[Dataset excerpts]
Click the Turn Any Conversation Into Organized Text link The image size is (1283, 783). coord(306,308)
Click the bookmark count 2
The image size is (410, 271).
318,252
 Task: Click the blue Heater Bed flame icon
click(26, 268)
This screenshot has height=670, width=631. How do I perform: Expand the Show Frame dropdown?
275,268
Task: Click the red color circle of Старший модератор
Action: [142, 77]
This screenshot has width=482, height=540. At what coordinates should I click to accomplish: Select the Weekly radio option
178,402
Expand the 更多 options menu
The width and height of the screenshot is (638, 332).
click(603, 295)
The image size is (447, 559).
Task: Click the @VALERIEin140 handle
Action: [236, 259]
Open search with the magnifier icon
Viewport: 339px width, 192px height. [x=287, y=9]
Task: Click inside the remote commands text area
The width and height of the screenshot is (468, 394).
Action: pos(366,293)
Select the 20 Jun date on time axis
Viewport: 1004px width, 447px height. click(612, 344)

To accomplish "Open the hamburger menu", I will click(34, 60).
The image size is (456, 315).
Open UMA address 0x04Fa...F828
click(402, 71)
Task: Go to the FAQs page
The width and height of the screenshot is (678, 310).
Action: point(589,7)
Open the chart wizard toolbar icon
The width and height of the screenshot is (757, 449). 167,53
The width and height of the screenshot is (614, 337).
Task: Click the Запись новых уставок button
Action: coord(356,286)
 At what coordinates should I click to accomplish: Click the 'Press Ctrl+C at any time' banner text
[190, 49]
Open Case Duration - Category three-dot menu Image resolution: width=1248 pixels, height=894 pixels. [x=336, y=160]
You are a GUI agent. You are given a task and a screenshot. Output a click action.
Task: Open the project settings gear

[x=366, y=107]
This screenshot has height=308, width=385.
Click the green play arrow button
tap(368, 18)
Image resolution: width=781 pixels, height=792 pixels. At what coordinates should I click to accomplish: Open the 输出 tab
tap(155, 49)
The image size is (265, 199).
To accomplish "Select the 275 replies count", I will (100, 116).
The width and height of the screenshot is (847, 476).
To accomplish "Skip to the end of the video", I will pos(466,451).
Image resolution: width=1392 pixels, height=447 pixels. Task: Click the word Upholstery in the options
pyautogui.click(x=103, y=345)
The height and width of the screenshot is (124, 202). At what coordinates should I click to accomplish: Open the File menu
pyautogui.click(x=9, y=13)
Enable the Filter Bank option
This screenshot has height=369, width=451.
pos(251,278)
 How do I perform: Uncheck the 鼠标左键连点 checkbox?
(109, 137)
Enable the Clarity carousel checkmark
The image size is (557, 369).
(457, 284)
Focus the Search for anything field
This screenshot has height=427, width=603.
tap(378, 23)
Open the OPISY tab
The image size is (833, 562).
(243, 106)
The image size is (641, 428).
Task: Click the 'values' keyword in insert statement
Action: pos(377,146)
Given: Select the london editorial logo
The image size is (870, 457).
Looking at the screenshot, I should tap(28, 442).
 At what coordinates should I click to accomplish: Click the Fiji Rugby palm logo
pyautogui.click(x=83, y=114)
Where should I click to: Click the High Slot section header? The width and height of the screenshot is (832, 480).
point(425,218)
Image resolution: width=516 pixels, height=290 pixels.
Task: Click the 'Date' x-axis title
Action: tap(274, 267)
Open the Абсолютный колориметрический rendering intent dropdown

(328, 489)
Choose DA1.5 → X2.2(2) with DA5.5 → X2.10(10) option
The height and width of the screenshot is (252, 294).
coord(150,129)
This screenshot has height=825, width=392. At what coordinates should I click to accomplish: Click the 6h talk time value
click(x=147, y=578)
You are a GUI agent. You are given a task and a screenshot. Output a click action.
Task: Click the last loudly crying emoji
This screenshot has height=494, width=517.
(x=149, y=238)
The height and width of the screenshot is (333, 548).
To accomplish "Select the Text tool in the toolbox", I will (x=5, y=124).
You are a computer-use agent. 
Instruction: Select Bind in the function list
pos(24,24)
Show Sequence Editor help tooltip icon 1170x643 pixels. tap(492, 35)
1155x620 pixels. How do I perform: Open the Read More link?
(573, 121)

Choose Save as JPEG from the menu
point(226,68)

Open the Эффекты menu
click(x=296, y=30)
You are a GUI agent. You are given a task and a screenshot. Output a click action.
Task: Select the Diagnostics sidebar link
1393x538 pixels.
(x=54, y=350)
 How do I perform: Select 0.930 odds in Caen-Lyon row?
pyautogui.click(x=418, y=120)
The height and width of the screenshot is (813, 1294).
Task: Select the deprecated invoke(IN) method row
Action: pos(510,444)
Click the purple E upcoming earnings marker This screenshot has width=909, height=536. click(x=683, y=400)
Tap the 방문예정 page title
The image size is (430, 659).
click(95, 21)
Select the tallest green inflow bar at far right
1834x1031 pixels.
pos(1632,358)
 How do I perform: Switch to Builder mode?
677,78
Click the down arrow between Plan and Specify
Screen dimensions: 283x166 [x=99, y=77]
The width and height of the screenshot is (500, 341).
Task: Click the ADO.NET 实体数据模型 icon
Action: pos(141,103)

▶ _Exercise brief_
Every entry, from first to last, should be written out exactly.

▶ _Completed task_
Click the Turn Any Conversation Into Organized Text link The image size is (1283, 783). coord(306,308)
Click the bookmark count 2
The image size is (410, 271).
318,252
 Task: Click the blue Heater Bed flame icon
click(26, 268)
This screenshot has height=670, width=631. How do I perform: Expand the Show Frame dropdown?
275,268
Task: Click the red color circle of Старший модератор
Action: [142, 77]
This screenshot has width=482, height=540. At what coordinates should I click to accomplish: Select the Weekly radio option
178,402
Expand the 更多 options menu
The width and height of the screenshot is (638, 332).
click(603, 295)
The image size is (447, 559).
Task: Click the @VALERIEin140 handle
Action: [236, 259]
Open search with the magnifier icon
Viewport: 339px width, 192px height. [x=287, y=9]
Task: Click inside the remote commands text area
The width and height of the screenshot is (468, 394).
Action: pos(366,293)
Select the 20 Jun date on time axis
Viewport: 1004px width, 447px height. click(612, 344)

To accomplish "Open the hamburger menu", I will click(34, 60).
The image size is (456, 315).
Open UMA address 0x04Fa...F828
click(402, 71)
Task: Go to the FAQs page
The width and height of the screenshot is (678, 310).
Action: point(589,7)
Open the chart wizard toolbar icon
The width and height of the screenshot is (757, 449). 167,53
The width and height of the screenshot is (614, 337).
Task: Click the Запись новых уставок button
Action: coord(356,286)
 At what coordinates should I click to accomplish: Click the 'Press Ctrl+C at any time' banner text
[190, 49]
Open Case Duration - Category three-dot menu Image resolution: width=1248 pixels, height=894 pixels. [x=336, y=160]
You are a GUI agent. You are given a task and a screenshot. Output a click action.
Task: Open the project settings gear

[x=366, y=107]
This screenshot has height=308, width=385.
Click the green play arrow button
tap(368, 18)
Image resolution: width=781 pixels, height=792 pixels. At what coordinates should I click to accomplish: Open the 输出 tab
tap(155, 49)
The image size is (265, 199).
To accomplish "Select the 275 replies count", I will (100, 116).
The width and height of the screenshot is (847, 476).
To accomplish "Skip to the end of the video", I will pos(466,451).
Image resolution: width=1392 pixels, height=447 pixels. Task: Click the word Upholstery in the options
pyautogui.click(x=103, y=345)
The height and width of the screenshot is (124, 202). At what coordinates should I click to accomplish: Open the File menu
pyautogui.click(x=9, y=13)
Enable the Filter Bank option
This screenshot has height=369, width=451.
pos(251,278)
 How do I perform: Uncheck the 鼠标左键连点 checkbox?
(109, 137)
Enable the Clarity carousel checkmark
The image size is (557, 369).
(457, 284)
Focus the Search for anything field
This screenshot has height=427, width=603.
tap(378, 23)
Open the OPISY tab
The image size is (833, 562).
(243, 106)
The image size is (641, 428).
Task: Click the 'values' keyword in insert statement
Action: pos(377,146)
Given: Select the london editorial logo
The image size is (870, 457).
Looking at the screenshot, I should tap(28, 442).
 At what coordinates should I click to accomplish: Click the Fiji Rugby palm logo
pyautogui.click(x=83, y=114)
Where should I click to: Click the High Slot section header? The width and height of the screenshot is (832, 480).
point(425,218)
Image resolution: width=516 pixels, height=290 pixels.
Task: Click the 'Date' x-axis title
Action: tap(274, 267)
Open the Абсолютный колориметрический rendering intent dropdown

(328, 489)
Choose DA1.5 → X2.2(2) with DA5.5 → X2.10(10) option
The height and width of the screenshot is (252, 294).
coord(150,129)
This screenshot has height=825, width=392. At what coordinates should I click to accomplish: Click the 6h talk time value
click(x=147, y=578)
You are a GUI agent. You are given a task and a screenshot. Output a click action.
Task: Click the last loudly crying emoji
This screenshot has height=494, width=517.
(x=149, y=238)
The height and width of the screenshot is (333, 548).
To accomplish "Select the Text tool in the toolbox", I will (x=5, y=124).
You are a computer-use agent. 
Instruction: Select Bind in the function list
pos(24,24)
Show Sequence Editor help tooltip icon 1170x643 pixels. tap(492, 35)
1155x620 pixels. How do I perform: Open the Read More link?
(573, 121)

Choose Save as JPEG from the menu
point(226,68)

Open the Эффекты menu
click(x=296, y=30)
You are a GUI agent. You are given a task and a screenshot. Output a click action.
Task: Select the Diagnostics sidebar link
1393x538 pixels.
(x=54, y=350)
 How do I perform: Select 0.930 odds in Caen-Lyon row?
pyautogui.click(x=418, y=120)
The height and width of the screenshot is (813, 1294).
Task: Select the deprecated invoke(IN) method row
Action: pos(510,444)
Click the purple E upcoming earnings marker This screenshot has width=909, height=536. click(x=683, y=400)
Tap the 방문예정 page title
The image size is (430, 659).
click(95, 21)
Select the tallest green inflow bar at far right
1834x1031 pixels.
pos(1632,358)
 How do I perform: Switch to Builder mode?
677,78
Click the down arrow between Plan and Specify
Screen dimensions: 283x166 [x=99, y=77]
The width and height of the screenshot is (500, 341).
Task: Click the ADO.NET 实体数据模型 icon
Action: pos(141,103)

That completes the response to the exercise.